Oleh karena itu, Ujang mengatakan pemerintah berusaha mendorong produsen untuk memproduksi botol plastik yang lebih besar atau size up.
“Makanya kita dorong ukurannya diperbesar dalam konteks pengumpulan kembali (produk guna ulang). Dalam konteks industri daur ulang, ukuran itu menjadi penting,” jelasnya.
Ujang juga mengatakan, sampah AMDK gelas plastik, termasuk penutup, sedotan dan pembungkus sedotan, terbukti menimbulkan persoalan besar bagi lingkungan karena tidak ada nilainya untuk didaur ulang.
Padahal, Permen LHK Nomor 75 Tahun 2019, menyebutkan bahwa, pendauran ulang sampah terutama sampah plastik, dapat dilakukan produsen dengan cara menggunakan bahan baku produksi yang dapat didaur ulang dan menggunakan bahan baku produksi hasil daur ulang.
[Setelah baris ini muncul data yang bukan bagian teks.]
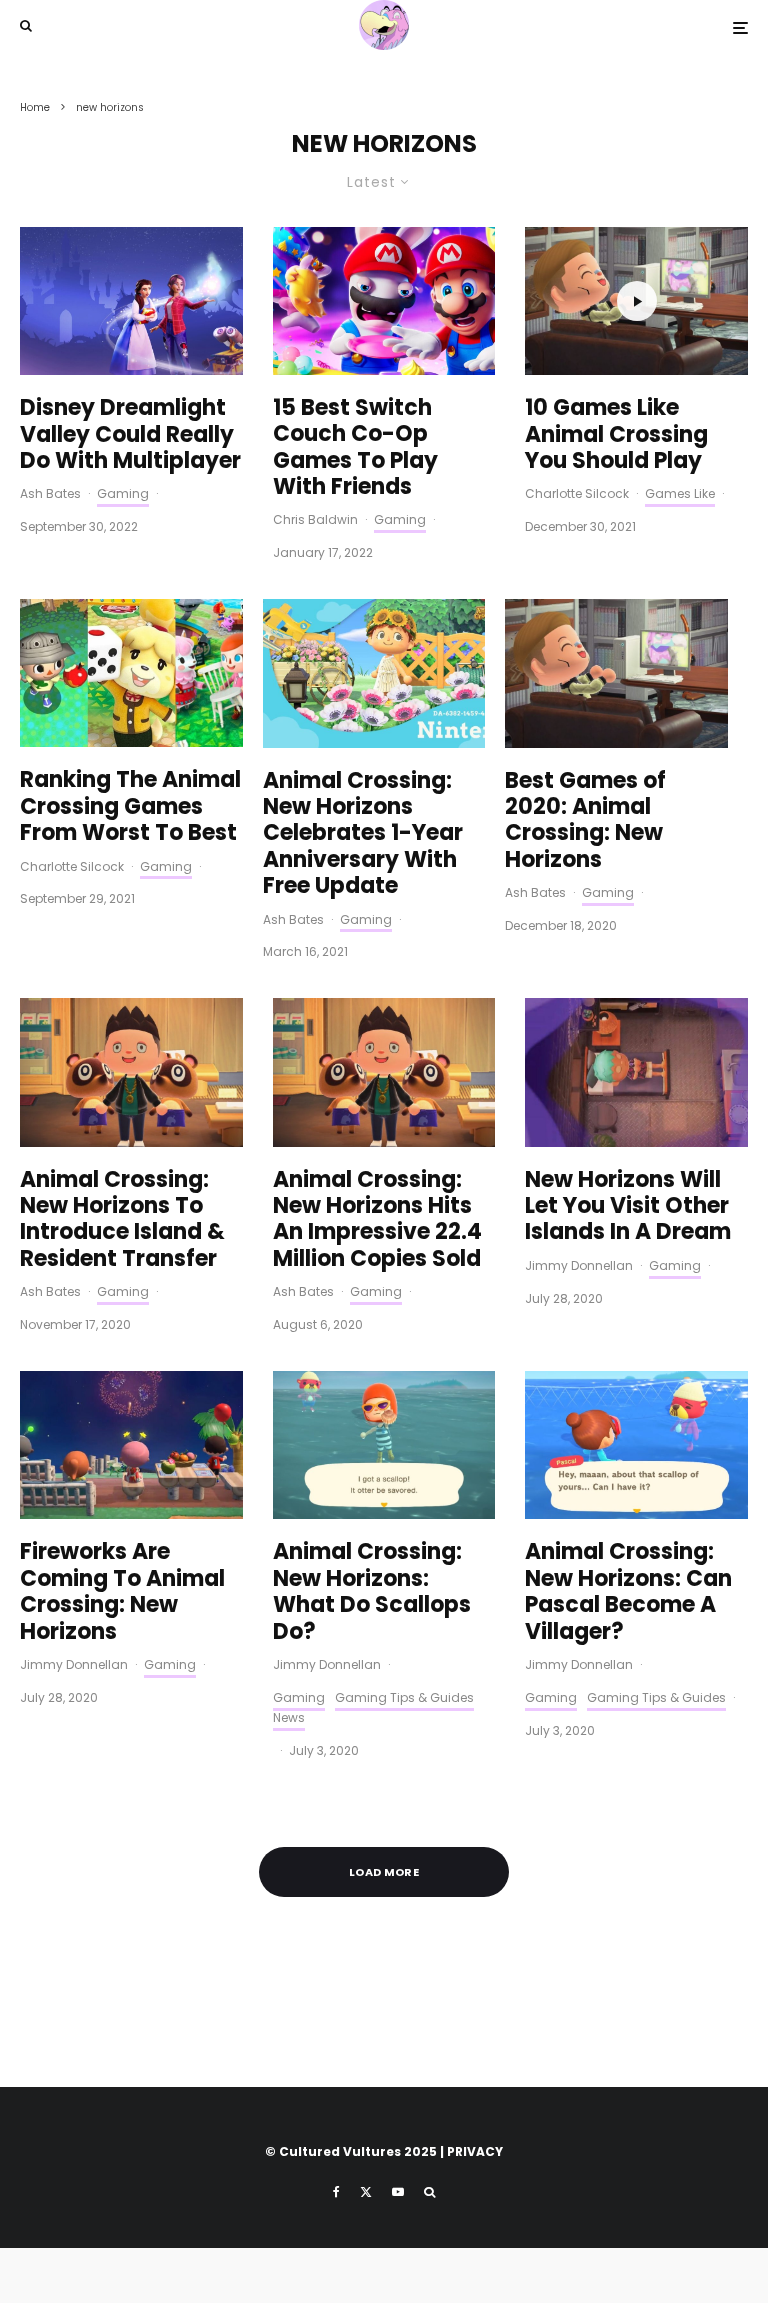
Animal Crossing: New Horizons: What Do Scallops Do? (372, 1592)
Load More (384, 1872)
Ekonomi sirkular, menurut Ujang, dapat berkembang baik di Indonesia apabila sampah plastik bisa didaur ulang. Akan tetapi, hal tersebut belum bisa dicapai karena timbulan sampah plastik yang ada belum cukup memadai, sehingga Indonesia justru mengimpor bahan baku sampah plastik untuk kebutuhan daur ulang. (*)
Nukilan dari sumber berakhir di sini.